Duplicate content
Duplicate content is identical content or almost identical content, that are placed on two or more different URLs and will be indexed by search engines on all URLs. The are many ways to create duplicate content on your website. Some of them are:
- If you copy an article from your website or another website and post it again on your website (bad duplicate content).
- If you have a printer-friendly page of each of your articles.
- If you have a query in the URL that doesn’t change the content of the page
- If you have a multiple category pages with the same article
- If you have tag pages with the same article
- If your search component uses different URLs than on the article page
- If your website generate pages for multiple platforms (e.g. mobile and desktop version)
- If you can access your site both with and without www in your domain.

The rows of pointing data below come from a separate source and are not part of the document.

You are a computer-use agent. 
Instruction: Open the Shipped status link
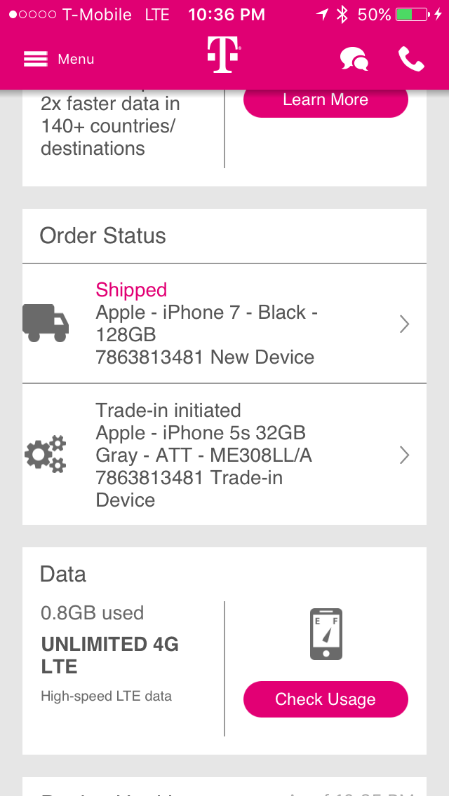(131, 290)
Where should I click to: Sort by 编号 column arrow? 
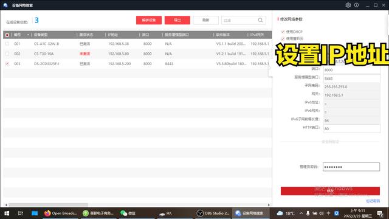[28, 35]
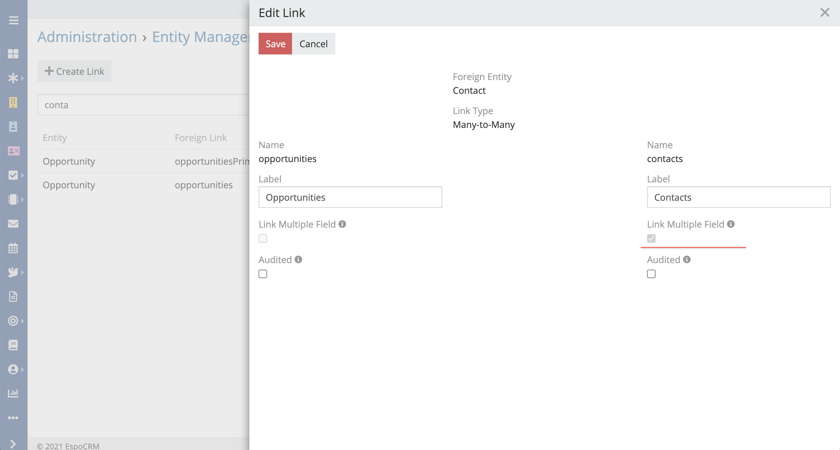Screen dimensions: 840x450
Task: Enable Audited checkbox under contacts
Action: point(651,274)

- If you can access your frontpage both on http://www.domain.com and http://www.domain.com/index.php.
- If you link to a page both with and without / after the URL (http://www.domain.com/page and http://www.domain.com/page/).

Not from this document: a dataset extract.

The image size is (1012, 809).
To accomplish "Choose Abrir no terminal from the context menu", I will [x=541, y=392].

So there is both bad duplicate content and technically duplicate content – you should avoid both. You avoid bad duplicate content, by not copying any content and don’t write the same content to multiple sites. You avoid technically duplicate dontent, by setting up your website to tell search engines not to index those sites.
The purpose of bad duplicate content, can often be to affect the search engine rank. Google fight this alot, because it gives the users of Google a bad search experience, and it is therefore not a good idea to have identical content on more URLs. If you don’t do anything about duplicate content, you can get a bad search engine rank of the site or you can disapear completely from the search result page.
301 redirect – redirect to correct page
The solutions to must of the causes to duplicate content, is simply to permanently redirect it to the correct site. This is called a 301 redirect and is done in a .htaccess file that is located in the domain FTP root.
- Redirect e.g. http://domain.com to http://www.domain.com
- Redirect http://www.domain.com/index.php and http://domain.com/index.php to http://www.domain.com
- Redirect http://www.domain.com/page/ to http://www.domain.com/page
An example of a 301 redirection in the .htaccess file is:
RewriteCond %{HTTP_HOST} ^domain.com$
RewriteRule ^(.*) http://www.domain.com/$1 [L,R=301]
This 301 redirection redirect every URL that has been entered without to the same URL, just with www. This also happens when the search engine bot is comming by, they just get redirected to the other URL and therefore only one URL is indexed.
Nofollow and noindex
If you have a page you don’t want to be indexed in Google, e.g. the printer-friendly version of the page, you can tell Google not to index or follow the page. If you set the page to follow, but noindex, the search engine will read the page, but not put it in the index.
An example of this is:
<meta name=”robots” content=”noindex, nofollow”>
You just put this META HTML code in the HEAD section of your page. Then Google wont either index or follow the page.
If you want the search engines to follow, but not index – just write “noindex, follow”. Do you want them to index, but not follow – simply write “index, nofollow”.
You can also set the nofollow and noindex settings in a link, you do that by adding rel=”nofollow” to the <A> tag.
<a href=”site.html” rel=”nofollow”>Link</a>
The last method is to setup nofollow or noindex in the file robot.txt that are placed in the root folder (if not, you can create it there).